- [To do]: Return the passage of the Garrigues biography below verbatim, from "Before Garrigues' artistic" up to and including "wife, Claire Garrigues.".

- [Source excerpt]:
Ronald Marcel Garrigues (1930-2020)

Ronald Marcel Garrigues was an American sculptor, Asian and tribal art collector, and owner of a coffee brokerage firm in San Francisco. The self-taught artist was influenced by Constantin Brancusi (1876-1957) and Isamu Noguchi (1904-1988) and one of the first artists to create work thematically focused on climate change, animal extinction, and social inequity. 

Before Garrigues' artistic life began, he worked in his parents' company. His father opened a public weighmaster company in 1932 which Garrigues later purchased and ran for almost 40 years after his father retired. Through his role in the family business, he interacted with people and cultures across many continents. During this period, Garrigues developed an interest in carving driftwood that led him to studying wood sculpture and meeting Richard Whalen, who eventually became his mentor in 1956. By this time Garrigues was 29 years old and married to his first wife, Claire Garrigues.

- [Dataset section]:
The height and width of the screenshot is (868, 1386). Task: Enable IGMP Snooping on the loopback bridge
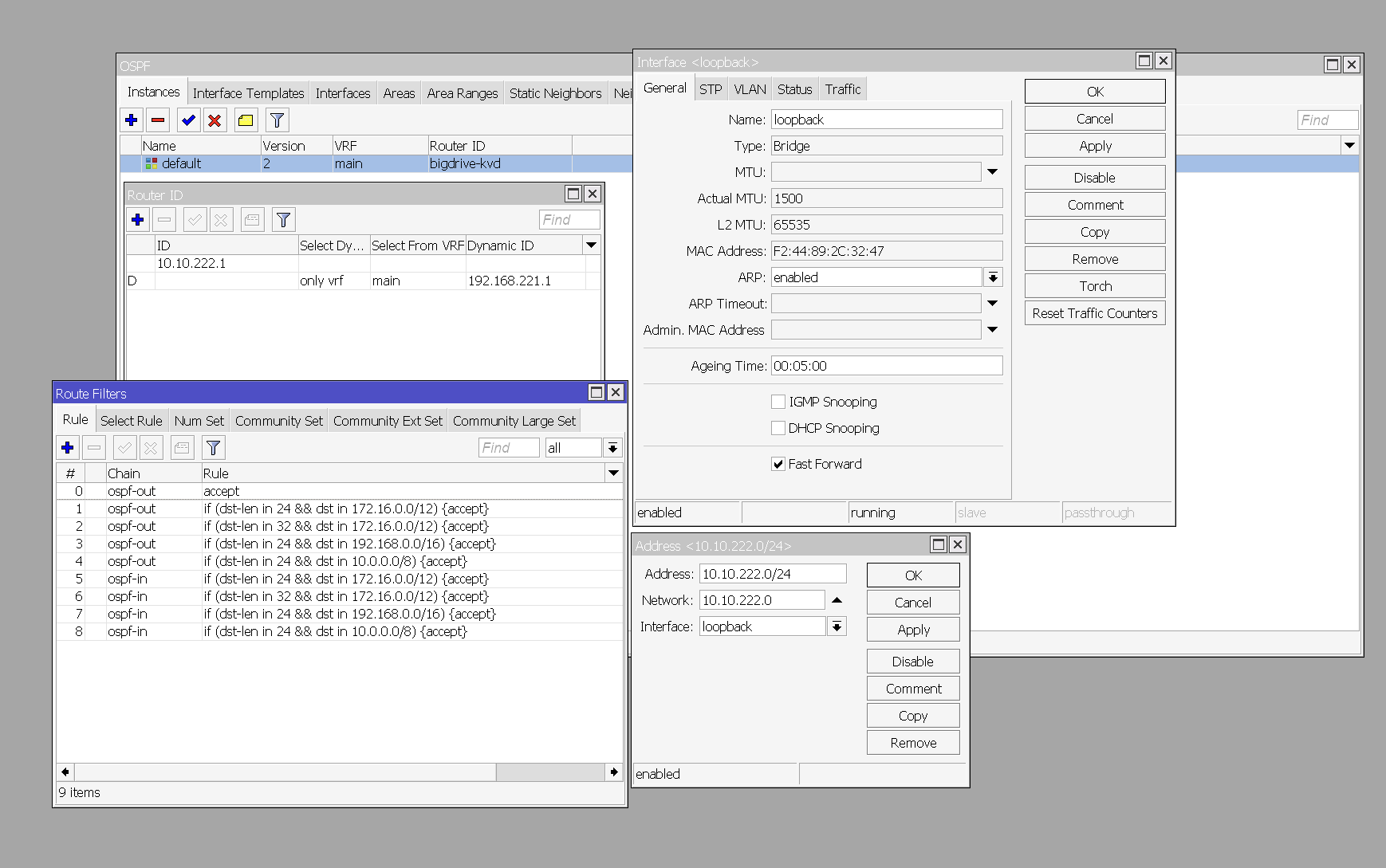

- [Task answer]:
Before Garrigues' artistic life began, he worked in his parents' company. His father opened a public weighmaster company in 1932 which Garrigues later purchased and ran for almost 40 years after his father retired. Through his role in the family business, he interacted with people and cultures across many continents. During this period, Garrigues developed an interest in carving driftwood that led him to studying wood sculpture and meeting Richard Whalen, who eventually became his mentor in 1956. By this time Garrigues was 29 years old and married to his first wife, Claire Garrigues.